In many sci-fi scenarii, most often when mechs are involved, it is not uncommon to see such a technology, usually called heated blade. Supposedly, it would make the blade even more efficient at cutting through anything; usually designed to cut through or pierce metal plating, melting it in the process.
Now the thing is, I love this kind of idea (if only for its sheer awesomeness, just like vibrating blades), but there is no way for it to work the same in real life; the temperature would need to be absurdly high to melt any metal that fast. Besides, the blade needs to have a higher fusion point, and with a temperature that high, I doubt there is anything that would work.

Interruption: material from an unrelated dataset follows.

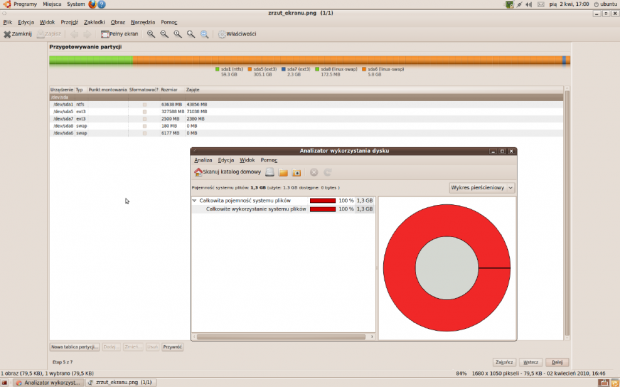Viewport: 620px width, 387px height.
Task: Toggle Pełny ekran fullscreen mode
Action: [x=120, y=34]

But I started wondering: given we are sufficiently technology advanced (assume at least common space travel, maybe even FTL-level if needed), how close can we get to it? As of today, the closest we have that I can think of are what is essentially a blade-shaped soldering iron, but that's because we have no need for heated weapons.
What if we can put it Up To The Next Level?
Restrictions and notes:
- The blade has to be solid; otherwise I could easily imagine lightsabers or futuristic blowtorches to be the ideal solution.
- It has to significantly increase the blade's cutting power. Glowing knives are cool but I want something that can do more than slice and toast bread at the same time.
- Any alloy or technology is allowed, as long as it's scientifically explainable. Does your sword uses the power of a nuclear plant in order to work? Alright no problem, as long as you can explain how to miniaturize all that in the blade (although I accept external solutions like powered suits).
- Of course we can handwave that, if such a material that can withstand such a temperature while maintaining a decent hardness is found, it is not often used for armor plating; maybe because of the cost.
- Size does not matter; if the blade has to be 10 feet long to accommodate for the needed technology, and as such can only be used by a mech, that's fine. All the better if you can make it human-sized, however.
Of course, I'm interested in the How, not in the Why. Never in the Why.